I run an art camp for about 5 or 6 weeks every summer. I keep classes small and affordable so it does not feel like "work." These are kids that love art and are often self motivated. Those that come but obviously have no interest, are sent home with a refund.
It is during these summer sessions that I tweak my lessons and experiment with new ideas, some of which I get from the Facebook Art Teacher's group. (It's private so you'll have to ask to join.)
One of our most popular weeks is "CrAzY Art" week where we do things not allowed in a traditional setting, like making paintings by walking through paint and onto a canvas, setting fire to sticks and drawing with home-made charcoal, squirt gun paintings, painting with 3 foot paintbrushes... you get the idea.
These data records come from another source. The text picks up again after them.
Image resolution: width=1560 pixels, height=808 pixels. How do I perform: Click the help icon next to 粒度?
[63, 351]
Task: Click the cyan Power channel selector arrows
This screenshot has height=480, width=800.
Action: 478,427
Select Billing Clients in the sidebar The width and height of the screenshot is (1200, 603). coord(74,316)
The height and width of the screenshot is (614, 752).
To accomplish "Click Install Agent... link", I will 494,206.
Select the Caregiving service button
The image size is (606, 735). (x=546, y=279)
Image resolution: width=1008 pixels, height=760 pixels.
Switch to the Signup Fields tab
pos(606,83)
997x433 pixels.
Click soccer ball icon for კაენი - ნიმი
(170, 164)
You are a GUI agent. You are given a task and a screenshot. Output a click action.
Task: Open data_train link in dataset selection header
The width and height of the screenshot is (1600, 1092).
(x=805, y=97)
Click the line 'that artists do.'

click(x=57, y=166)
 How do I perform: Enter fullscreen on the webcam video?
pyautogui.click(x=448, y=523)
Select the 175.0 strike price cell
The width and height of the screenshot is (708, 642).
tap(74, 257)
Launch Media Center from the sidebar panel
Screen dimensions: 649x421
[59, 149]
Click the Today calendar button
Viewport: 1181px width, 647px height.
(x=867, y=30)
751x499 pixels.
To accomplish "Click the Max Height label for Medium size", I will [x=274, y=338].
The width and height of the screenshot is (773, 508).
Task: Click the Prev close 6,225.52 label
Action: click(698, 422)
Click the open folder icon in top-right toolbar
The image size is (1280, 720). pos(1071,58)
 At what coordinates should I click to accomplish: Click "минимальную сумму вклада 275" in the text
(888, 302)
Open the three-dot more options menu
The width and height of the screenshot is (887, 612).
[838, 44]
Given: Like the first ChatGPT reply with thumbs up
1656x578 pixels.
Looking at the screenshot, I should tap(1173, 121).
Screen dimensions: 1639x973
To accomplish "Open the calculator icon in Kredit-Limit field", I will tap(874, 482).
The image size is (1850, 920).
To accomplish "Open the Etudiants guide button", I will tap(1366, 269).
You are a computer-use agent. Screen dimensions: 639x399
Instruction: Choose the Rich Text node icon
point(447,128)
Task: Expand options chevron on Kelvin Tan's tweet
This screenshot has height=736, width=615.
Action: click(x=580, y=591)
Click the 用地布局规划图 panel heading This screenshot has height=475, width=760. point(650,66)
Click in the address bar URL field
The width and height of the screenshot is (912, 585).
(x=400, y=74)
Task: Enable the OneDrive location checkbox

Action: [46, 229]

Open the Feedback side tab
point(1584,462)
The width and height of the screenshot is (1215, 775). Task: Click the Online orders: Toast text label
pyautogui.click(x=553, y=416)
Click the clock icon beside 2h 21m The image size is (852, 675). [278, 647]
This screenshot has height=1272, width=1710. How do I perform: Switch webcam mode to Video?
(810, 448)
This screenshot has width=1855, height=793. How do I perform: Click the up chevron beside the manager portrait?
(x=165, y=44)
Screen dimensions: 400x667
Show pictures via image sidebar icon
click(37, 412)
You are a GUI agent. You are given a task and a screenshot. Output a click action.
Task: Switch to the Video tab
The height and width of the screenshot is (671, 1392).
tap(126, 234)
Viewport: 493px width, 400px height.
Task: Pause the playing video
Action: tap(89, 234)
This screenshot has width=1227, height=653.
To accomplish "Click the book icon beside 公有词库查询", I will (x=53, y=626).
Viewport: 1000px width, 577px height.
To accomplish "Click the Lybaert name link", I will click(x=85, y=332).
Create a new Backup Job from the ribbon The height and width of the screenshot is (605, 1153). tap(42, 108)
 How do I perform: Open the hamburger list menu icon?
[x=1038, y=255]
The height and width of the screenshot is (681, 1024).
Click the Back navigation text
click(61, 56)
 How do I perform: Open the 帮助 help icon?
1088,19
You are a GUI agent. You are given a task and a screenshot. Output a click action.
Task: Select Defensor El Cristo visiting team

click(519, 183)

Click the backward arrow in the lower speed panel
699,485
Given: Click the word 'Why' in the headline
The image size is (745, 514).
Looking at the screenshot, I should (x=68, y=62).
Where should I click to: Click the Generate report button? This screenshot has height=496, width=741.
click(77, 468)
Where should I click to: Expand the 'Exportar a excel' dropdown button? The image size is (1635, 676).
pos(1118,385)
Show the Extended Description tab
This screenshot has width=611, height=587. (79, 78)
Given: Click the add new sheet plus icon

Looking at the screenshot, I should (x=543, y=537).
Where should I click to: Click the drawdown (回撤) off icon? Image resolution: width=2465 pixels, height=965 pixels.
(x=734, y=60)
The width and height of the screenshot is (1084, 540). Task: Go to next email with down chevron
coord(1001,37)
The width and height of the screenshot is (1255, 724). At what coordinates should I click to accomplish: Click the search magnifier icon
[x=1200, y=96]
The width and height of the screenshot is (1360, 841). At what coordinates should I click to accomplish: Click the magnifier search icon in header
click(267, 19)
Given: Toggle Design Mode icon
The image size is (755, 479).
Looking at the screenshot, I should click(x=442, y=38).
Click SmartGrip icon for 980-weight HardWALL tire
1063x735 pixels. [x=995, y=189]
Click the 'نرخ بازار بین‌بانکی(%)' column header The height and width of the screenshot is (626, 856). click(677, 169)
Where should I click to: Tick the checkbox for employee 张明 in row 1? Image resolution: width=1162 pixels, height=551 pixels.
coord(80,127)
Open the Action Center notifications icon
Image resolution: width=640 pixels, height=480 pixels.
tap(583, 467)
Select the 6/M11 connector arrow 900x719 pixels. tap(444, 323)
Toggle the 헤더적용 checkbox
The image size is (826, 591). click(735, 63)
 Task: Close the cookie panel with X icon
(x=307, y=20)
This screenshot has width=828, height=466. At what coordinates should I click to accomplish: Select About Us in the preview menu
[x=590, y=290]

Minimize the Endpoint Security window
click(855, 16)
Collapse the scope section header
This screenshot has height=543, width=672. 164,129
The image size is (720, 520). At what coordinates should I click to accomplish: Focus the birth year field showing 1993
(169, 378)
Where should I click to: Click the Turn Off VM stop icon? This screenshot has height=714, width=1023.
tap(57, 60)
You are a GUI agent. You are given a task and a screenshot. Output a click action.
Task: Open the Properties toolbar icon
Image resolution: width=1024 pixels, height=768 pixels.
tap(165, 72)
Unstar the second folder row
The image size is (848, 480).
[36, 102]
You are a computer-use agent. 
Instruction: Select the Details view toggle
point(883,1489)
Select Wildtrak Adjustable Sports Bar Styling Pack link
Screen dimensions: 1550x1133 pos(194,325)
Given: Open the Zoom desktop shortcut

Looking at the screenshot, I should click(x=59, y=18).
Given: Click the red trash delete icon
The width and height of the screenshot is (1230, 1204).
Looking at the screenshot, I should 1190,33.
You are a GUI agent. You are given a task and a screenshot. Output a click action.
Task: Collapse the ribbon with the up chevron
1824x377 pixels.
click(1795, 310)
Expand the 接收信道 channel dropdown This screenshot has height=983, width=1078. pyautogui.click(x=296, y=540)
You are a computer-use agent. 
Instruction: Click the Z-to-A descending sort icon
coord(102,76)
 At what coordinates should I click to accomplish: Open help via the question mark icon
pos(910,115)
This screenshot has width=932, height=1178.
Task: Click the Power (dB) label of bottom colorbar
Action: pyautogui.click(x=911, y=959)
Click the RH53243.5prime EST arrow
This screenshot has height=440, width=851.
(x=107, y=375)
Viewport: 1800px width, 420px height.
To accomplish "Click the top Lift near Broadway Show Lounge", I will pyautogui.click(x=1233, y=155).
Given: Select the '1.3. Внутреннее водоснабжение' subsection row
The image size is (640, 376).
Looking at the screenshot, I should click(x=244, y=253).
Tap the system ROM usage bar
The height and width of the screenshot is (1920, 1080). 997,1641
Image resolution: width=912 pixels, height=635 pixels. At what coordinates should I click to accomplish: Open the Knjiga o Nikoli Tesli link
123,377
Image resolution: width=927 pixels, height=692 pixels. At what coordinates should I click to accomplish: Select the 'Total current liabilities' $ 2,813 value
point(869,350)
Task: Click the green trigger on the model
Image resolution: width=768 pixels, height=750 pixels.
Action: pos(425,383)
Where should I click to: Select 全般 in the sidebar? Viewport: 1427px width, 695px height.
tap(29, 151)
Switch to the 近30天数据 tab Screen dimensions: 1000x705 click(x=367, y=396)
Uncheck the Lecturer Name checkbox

Someone posted a nifty idea of putting paint in a tight little lidded container with a bit of water and Alka-seltzer to make exploding paint. We're gonna try that!
I saw an neat exhibition where an artist cut open stuffed animals, filled them with Quickcrete and later took off the skins. They looked like creepy Frankenstein-pets. We're gonna try that too.
As for some more traditional projects. I've done sunset silhouettes
but this time we're going to try moon light silhouettes with tree branches, another project from the facebook group. We'll make some Andrew Goldsworthy style nature projects and photograph them. We'll make a sculpture head with cup up top to grow grass for hair, and a bunch of others. Projects that go well will make it into my public school classes, those that do not, will just be fun experiments.
Summers can be a great time to experiment without an administrator forcing benchmarks or observations upon what you do. Every year I end camp (this my 20th year) I am always anxious to try out new projects when I return to school.